** PROVIDED TEXT **
★ ★ ★ ★ ★
What it does not do is just as important:

  • It does not override platform terms and conditions.
  • It does not guarantee that families will get full access to private accounts.
  • It does not turn every online account into a transferable asset.

So the practical takeaway is this: legal recognition helps, but it does not replace planning. Your executor still needs to know what exists, where it is, and what you wanted.

Legal recognition helps. It does not remove the need for clarity, records, and sensible role choices.

Digital assets beyond writing (kept intentionally broad)

This article is written for authors, but the same logic applies to other digital assets, such as:

  • cryptocurrency holdings and online wallets
  • domain names and paid digital services
  • monetised channels and digital products
  • valuable digital libraries, paid memberships, and subscription-based income streams

The “specialist person” option: a practical advantage for authors

For many families, the main executor is chosen because they are trusted and responsible. That is sensible.

For authors, there is often a second, equally sensible question:

Who is best placed to protect and manage the writing itself, the rights, and the income routes that sit around it?

Sometimes the answer is the same person. Often it is not.

A separate person (or a clearly defined specialist role) for the “author estate” can be valuable where:

  • your main executor is not commercially confident, not digitally confident, or is emotionally too close to the work
  • your writing involves ongoing income streams, rights management, or active publishing relationships
  • there are unfinished manuscripts or sensitive archives
  • there are co-authors, agents, publishers, or collaborators who need careful coordination

This is not about making things complicated. It is about giving the right responsibilities to the right person, so your family is not forced to improvise.

Letters of Wishes: where authorship and legacy become clear

A Letter of Wishes can sit alongside your Will (and can also complement an LPA) to capture what a legal document should not try to spell out in detail.

For authors, this can include:

  • what your “legacy” means to you (publish, protect, donate, keep private)
  • what should happen to unfinished manuscripts
  • where key material is located (and how it is organised at a high level)
  • who should be consulted (agent, editor, publisher, co-author)
  • what is confidential or personal, and how you want it handled

A Letter of Wishes is often where a family executor stops guessing and starts acting with confidence.

A practical support point (kept general)

If you become a client, we provide structured ways to record and organise the information your executors and attorneys will need, so they are not hunting through devices and old emails under pressure. For example:

  • a clear list of accounts and subscriptions
  • where key documents and files are held
  • passwords and access-code continuity (recorded safely, not written into a Will)
  • a record of which organisations have accepted your attorneys under your LPA
  • a practical checklist of first actions and key contacts to reduce stress for families

The aim is simple: legal authority needs to be usable. Good records turn authority into practical action.


Cases

Grace is a self-published author with a growing backlist.

Without a plan, her sibling executor closes “unused” accounts and misses the publishing dashboard and email list. Royalties still arrive, but admin problems snowball and reader communication dies overnight. With a plan, the family executor handles the estate, while a publishing-savvy friend has a clearly defined role to preserve files, keep the publishing engine stable, and coordinate with platforms calmly.

Imran has a traditional publisher, a literary agent, and translation rights in two territories.
★ ★ ★ ★ ★
** Item position entries **
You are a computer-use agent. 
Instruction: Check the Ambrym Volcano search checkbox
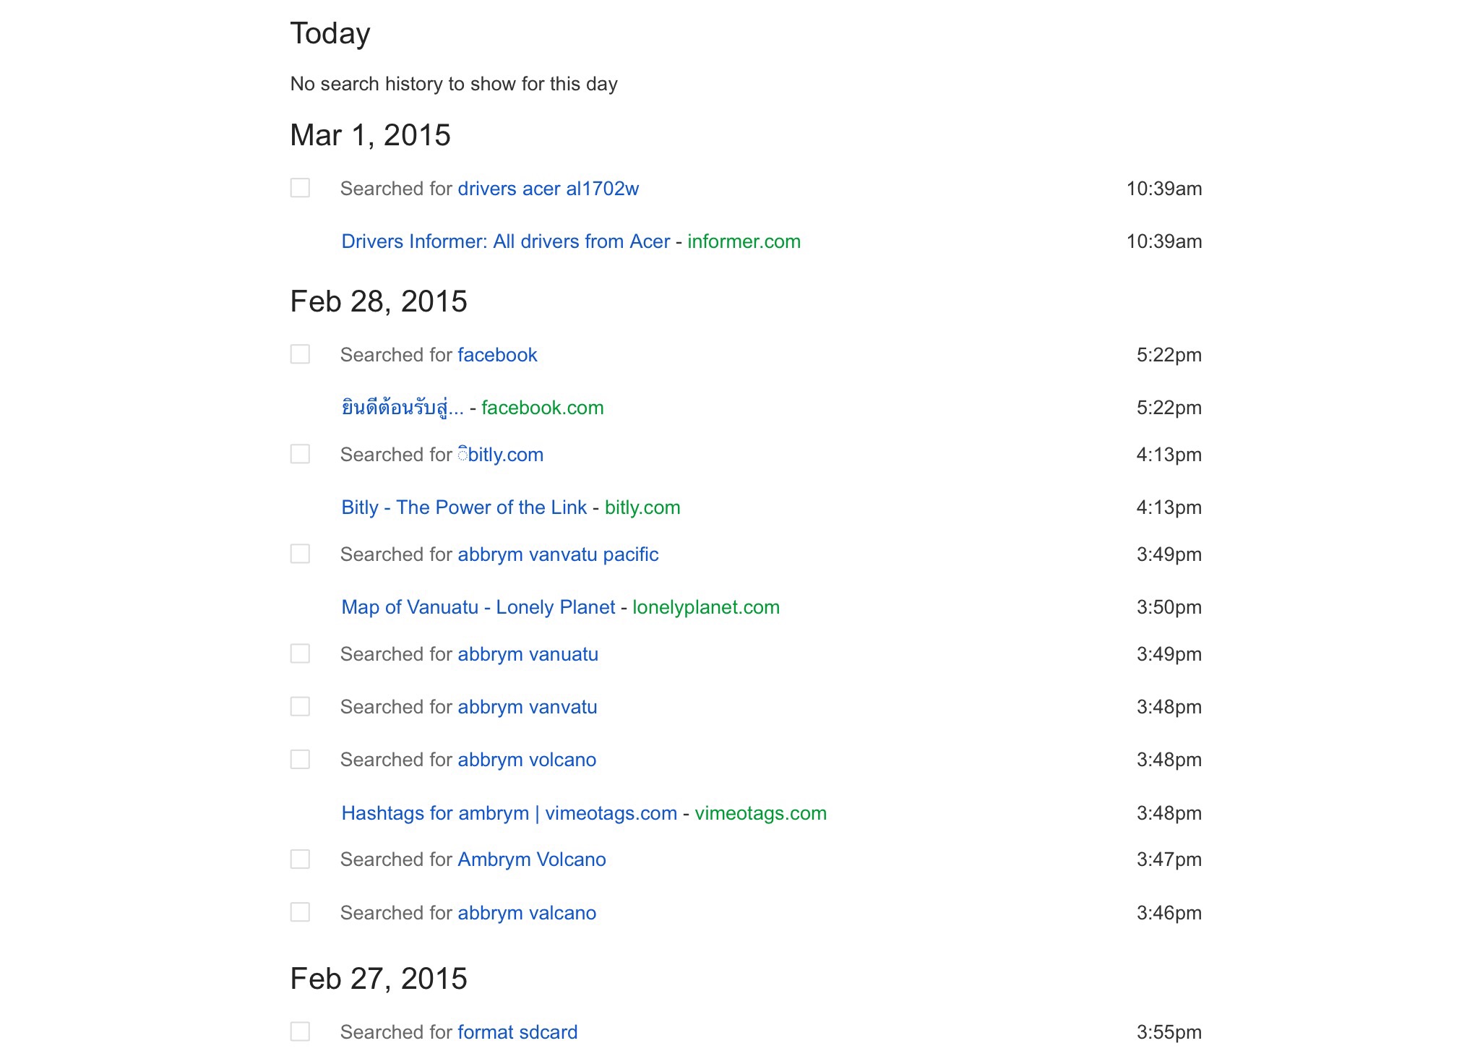(x=300, y=859)
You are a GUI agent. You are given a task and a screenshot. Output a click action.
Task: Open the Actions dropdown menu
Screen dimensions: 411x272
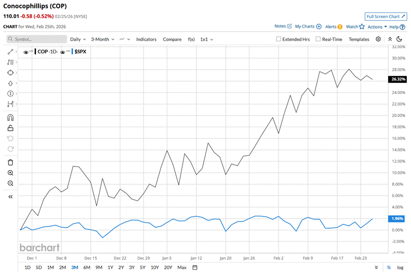(377, 26)
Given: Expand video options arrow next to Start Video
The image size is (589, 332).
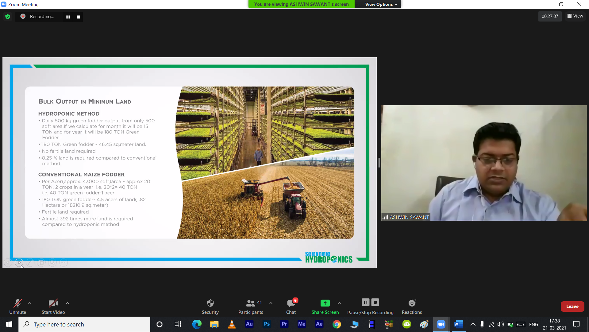Looking at the screenshot, I should (x=67, y=303).
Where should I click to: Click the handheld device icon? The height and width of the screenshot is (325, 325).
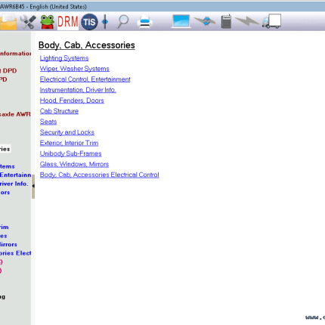226,22
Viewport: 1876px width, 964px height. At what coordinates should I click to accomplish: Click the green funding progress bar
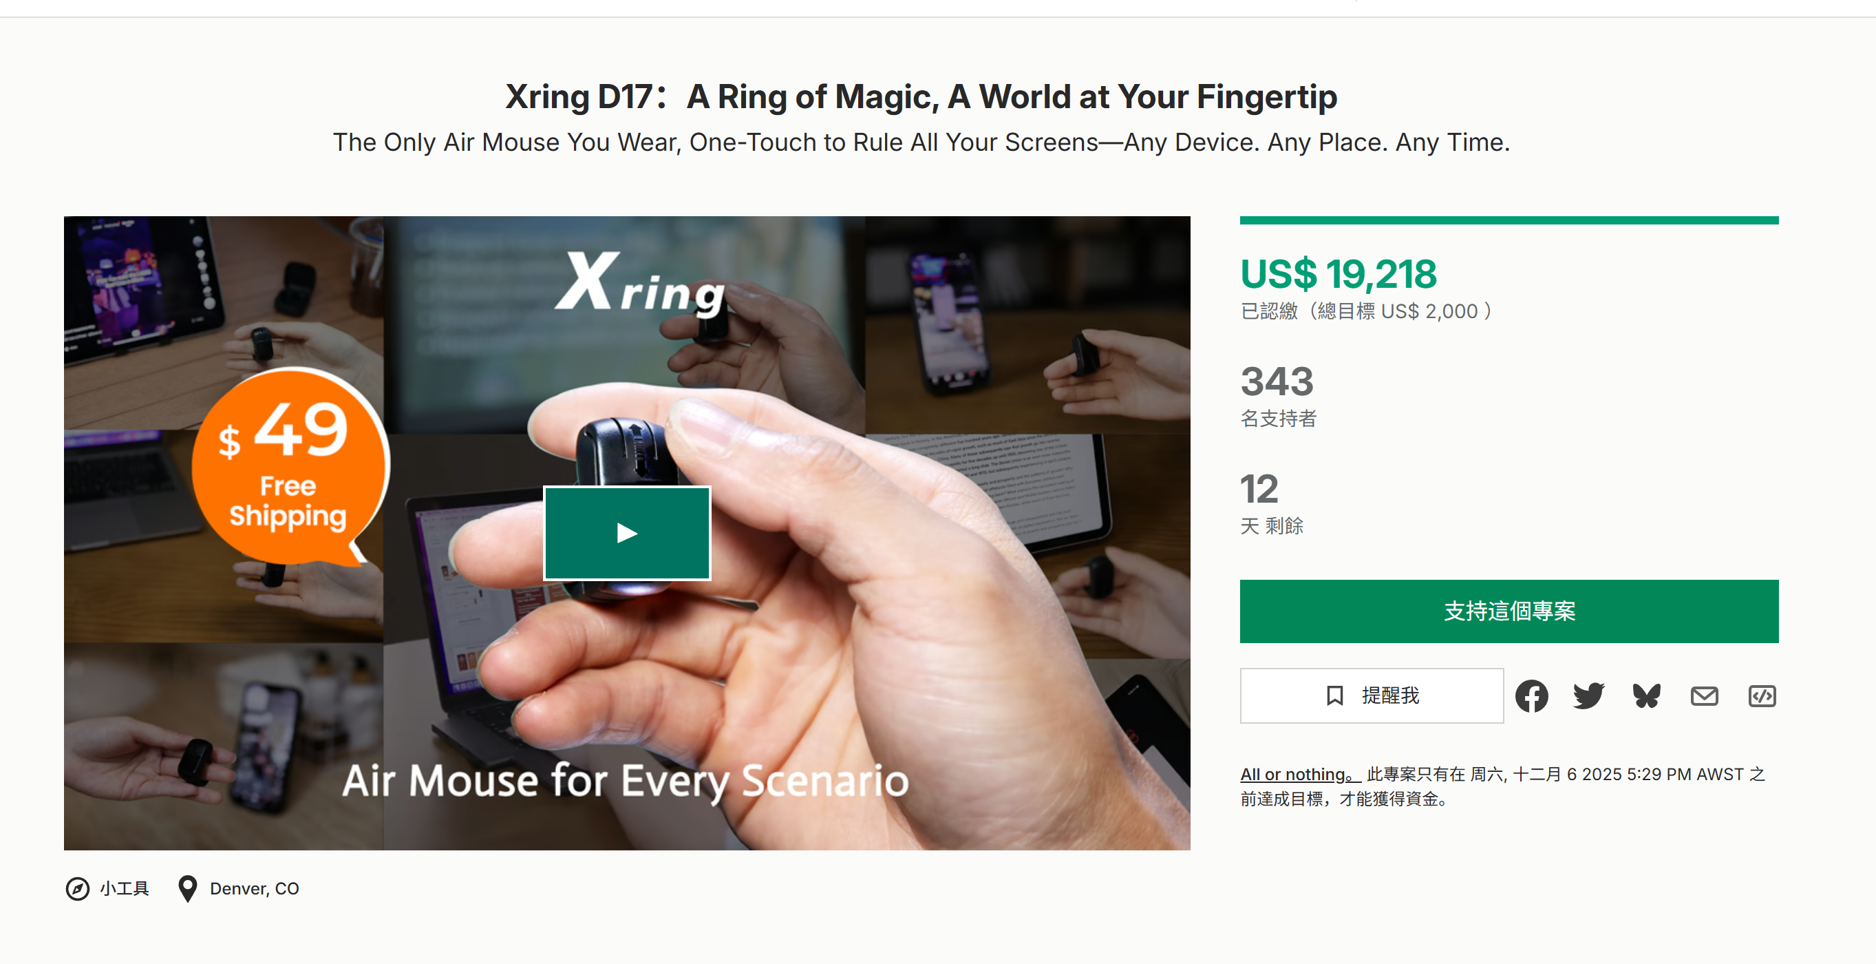pos(1509,220)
★ ★ ★ ★ ★
** TASKS TO COMPLETE **
A - From the article on estate planning for authors, return everything from "For authors, this" down to "a high level)".
B - In the article on estate planning for authors, what kind of author is Grace?
C - Continue the article on estate planning for authors from its final sentence.

** RESULTS FOR EACH TASK **
A -
For authors, this can include:

  • what your “legacy” means to you (publish, protect, donate, keep private)
  • what should happen to unfinished manuscripts
  • where key material is located (and how it is organised at a high level)

B - A self-published author with a growing backlist.

C -
Without a plan, nobody can quickly locate the contracts or understand what the agent is holding. Rights conversations stall, and opportunities expire. With a plan, the key relationships and documents are mapped at a high level, and the right person knows who to contact and what to preserve first.

Beth has an unfinished manuscript she wants published only if it meets her standards.

Without a plan, the family executor either does nothing (fear of getting it wrong) or hands it over too quickly (pressure and uncertainty). With a plan, her Letter of Wishes explains her intention, her quality threshold, and who she trusts to review, so the executor can act without carrying the moral weight alone.

Paul has a large research archive and sensitive correspondence that must remain private.

Without a plan, cloud storage is accessed informally and copied around the family, creating conflict and privacy risks. With a plan, authority and scope are clear, confidentiality is respected, and what matters is preserved properly.

Nina runs a modest but meaningful author brand: website, newsletter, and a reader community.

Without a plan, accounts stay live indefinitely, subscriptions continue, and her family avoids touching anything for fear of making a mistake. With a plan, her attorneys can manage essential admin during life if needed, and her executors can archive or memorialise accounts after death in the way she wanted.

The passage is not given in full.